Half-Bridge vs. Sixpack Modules for Motor DrivesJune 21, 2017 by Patrick Baginski
This article discusses how the implementation of three module approach can help lower the total cost of ownership and maximum junction temperature.
The use of one power module for each phase is state-of-the-art in solar and UPS applications even at relative small power ratings whereas in drive applications a single module for the whole application is commonly used.
PIM or Sixpack modules are most often used for low and medium power applications such as 3 phase motor drives since these modules have all the semiconductor switches in one housing. This simplifies the heat sink assembly because only one or two screws are required to mount these modules. A question that often arises is if lower semiconductor junction temperatures can be achieved by using a single Sixpack module or by using three individual half-bridge single-leg modules for a 3 phase inverter stage design.
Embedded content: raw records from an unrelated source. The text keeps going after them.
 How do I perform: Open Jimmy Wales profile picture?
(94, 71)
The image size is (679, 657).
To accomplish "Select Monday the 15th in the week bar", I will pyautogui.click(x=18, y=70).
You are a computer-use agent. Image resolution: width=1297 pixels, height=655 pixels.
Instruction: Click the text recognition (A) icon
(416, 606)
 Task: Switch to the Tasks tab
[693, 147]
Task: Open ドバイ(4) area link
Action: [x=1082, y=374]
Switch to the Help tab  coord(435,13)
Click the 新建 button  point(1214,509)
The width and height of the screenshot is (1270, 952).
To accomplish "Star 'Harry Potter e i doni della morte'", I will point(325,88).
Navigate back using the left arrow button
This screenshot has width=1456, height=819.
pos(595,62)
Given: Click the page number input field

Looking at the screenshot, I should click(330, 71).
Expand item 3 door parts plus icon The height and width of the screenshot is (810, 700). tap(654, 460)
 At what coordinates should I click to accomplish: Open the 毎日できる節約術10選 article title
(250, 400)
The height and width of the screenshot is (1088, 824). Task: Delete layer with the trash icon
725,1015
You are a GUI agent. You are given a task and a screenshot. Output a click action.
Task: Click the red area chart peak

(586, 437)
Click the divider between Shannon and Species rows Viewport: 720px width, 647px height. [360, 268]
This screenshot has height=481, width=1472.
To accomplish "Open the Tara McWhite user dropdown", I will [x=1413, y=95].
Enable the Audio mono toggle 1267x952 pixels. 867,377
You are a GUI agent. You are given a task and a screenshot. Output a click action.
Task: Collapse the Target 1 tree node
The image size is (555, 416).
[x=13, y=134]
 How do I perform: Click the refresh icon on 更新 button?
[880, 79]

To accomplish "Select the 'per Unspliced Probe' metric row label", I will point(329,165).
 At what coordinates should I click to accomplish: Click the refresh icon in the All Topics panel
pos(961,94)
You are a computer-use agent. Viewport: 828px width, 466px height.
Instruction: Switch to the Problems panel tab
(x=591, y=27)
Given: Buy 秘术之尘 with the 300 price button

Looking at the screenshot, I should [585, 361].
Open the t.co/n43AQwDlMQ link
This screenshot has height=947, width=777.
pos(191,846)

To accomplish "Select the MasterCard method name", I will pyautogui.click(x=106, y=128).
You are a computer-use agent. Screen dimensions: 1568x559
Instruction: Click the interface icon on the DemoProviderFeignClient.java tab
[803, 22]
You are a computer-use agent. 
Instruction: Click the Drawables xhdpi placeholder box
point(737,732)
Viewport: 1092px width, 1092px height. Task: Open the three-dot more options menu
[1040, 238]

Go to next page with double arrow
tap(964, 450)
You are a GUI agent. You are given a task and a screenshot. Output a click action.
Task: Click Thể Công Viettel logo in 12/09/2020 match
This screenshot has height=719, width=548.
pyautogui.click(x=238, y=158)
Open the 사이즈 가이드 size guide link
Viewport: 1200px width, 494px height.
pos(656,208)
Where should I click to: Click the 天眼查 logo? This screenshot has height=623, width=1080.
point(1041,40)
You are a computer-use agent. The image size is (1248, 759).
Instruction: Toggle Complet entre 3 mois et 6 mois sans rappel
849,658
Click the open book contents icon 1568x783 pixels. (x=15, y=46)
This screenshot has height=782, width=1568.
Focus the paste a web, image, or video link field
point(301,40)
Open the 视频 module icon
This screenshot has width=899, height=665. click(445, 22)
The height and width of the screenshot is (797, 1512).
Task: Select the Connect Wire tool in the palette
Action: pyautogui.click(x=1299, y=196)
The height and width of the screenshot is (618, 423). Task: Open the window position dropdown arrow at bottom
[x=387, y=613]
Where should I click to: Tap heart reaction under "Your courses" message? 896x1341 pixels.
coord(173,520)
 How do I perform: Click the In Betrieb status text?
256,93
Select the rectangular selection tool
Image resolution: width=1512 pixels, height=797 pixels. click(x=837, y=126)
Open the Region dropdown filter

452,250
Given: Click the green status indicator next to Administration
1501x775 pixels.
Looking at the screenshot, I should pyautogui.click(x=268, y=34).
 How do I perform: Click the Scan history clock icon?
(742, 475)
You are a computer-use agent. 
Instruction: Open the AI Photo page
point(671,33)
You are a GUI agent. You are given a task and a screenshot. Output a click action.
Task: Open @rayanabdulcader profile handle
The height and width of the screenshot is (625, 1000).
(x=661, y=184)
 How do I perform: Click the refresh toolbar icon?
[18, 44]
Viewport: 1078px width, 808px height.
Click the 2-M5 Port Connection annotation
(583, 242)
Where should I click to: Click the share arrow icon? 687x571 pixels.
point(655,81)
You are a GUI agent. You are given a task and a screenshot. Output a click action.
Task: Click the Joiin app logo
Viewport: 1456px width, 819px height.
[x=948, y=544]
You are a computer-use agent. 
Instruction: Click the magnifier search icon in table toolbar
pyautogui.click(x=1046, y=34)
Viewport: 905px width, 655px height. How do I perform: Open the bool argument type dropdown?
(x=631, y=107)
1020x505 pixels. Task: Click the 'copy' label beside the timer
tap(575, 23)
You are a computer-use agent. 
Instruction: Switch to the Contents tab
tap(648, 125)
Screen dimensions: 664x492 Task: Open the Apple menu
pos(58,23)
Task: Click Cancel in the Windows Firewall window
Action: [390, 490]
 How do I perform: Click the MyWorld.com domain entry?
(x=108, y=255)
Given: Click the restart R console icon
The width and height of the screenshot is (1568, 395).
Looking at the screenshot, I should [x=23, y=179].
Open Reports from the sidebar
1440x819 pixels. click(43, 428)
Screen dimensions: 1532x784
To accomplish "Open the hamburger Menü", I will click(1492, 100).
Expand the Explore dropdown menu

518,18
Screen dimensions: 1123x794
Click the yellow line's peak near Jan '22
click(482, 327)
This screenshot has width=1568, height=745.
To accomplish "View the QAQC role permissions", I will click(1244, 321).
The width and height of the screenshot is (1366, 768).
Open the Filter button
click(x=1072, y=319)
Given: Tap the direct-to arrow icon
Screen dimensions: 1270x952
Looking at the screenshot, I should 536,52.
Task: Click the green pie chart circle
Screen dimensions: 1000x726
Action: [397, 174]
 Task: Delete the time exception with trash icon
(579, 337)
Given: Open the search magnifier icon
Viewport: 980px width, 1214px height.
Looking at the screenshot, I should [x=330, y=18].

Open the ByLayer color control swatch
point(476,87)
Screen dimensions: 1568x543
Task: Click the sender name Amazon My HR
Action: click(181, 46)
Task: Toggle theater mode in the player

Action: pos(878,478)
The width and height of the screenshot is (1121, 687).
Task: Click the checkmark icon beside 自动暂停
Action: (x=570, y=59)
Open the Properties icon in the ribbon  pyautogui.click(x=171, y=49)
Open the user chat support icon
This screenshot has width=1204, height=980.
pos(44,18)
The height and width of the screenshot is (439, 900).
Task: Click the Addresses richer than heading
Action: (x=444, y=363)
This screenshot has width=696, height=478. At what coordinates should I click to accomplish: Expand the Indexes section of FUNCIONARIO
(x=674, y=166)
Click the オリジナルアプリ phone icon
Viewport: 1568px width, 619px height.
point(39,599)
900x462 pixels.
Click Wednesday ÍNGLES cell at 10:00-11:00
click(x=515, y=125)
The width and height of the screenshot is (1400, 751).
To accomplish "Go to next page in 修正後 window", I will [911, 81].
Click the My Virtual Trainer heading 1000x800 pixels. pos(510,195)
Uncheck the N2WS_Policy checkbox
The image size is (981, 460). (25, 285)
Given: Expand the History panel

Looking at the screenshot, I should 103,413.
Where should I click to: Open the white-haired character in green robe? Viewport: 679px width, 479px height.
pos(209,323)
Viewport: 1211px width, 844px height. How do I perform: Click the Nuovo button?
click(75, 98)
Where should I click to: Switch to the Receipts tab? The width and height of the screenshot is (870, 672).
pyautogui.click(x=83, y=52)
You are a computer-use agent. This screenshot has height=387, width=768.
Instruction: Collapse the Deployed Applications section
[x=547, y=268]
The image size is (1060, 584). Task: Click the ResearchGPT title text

In solar and UPS applications, it is state-of-the-art to use one half-bridge module for each phase whereas a single Sixpack power module is commonly used for motor drive applications. Several differences between these two applications are obvious:
On the one hand, variable frequency drives (VFDs) are designed in so call frame sizes. One frame size can have several power ratings. For the highest power rating of given frame size, the power module’s layout area is fully occupied with semiconductors and in the smallest power rating, the same module footprint and pinning is used with much smaller semiconductor die sizes. If a higher power rating is required, the next power module size is considered which usually results in a large frame size. In contrast to solar and UPS applications, no consideration for frame sizes exists since these inverters are not assembled in control cabinets where the width and the height is limited.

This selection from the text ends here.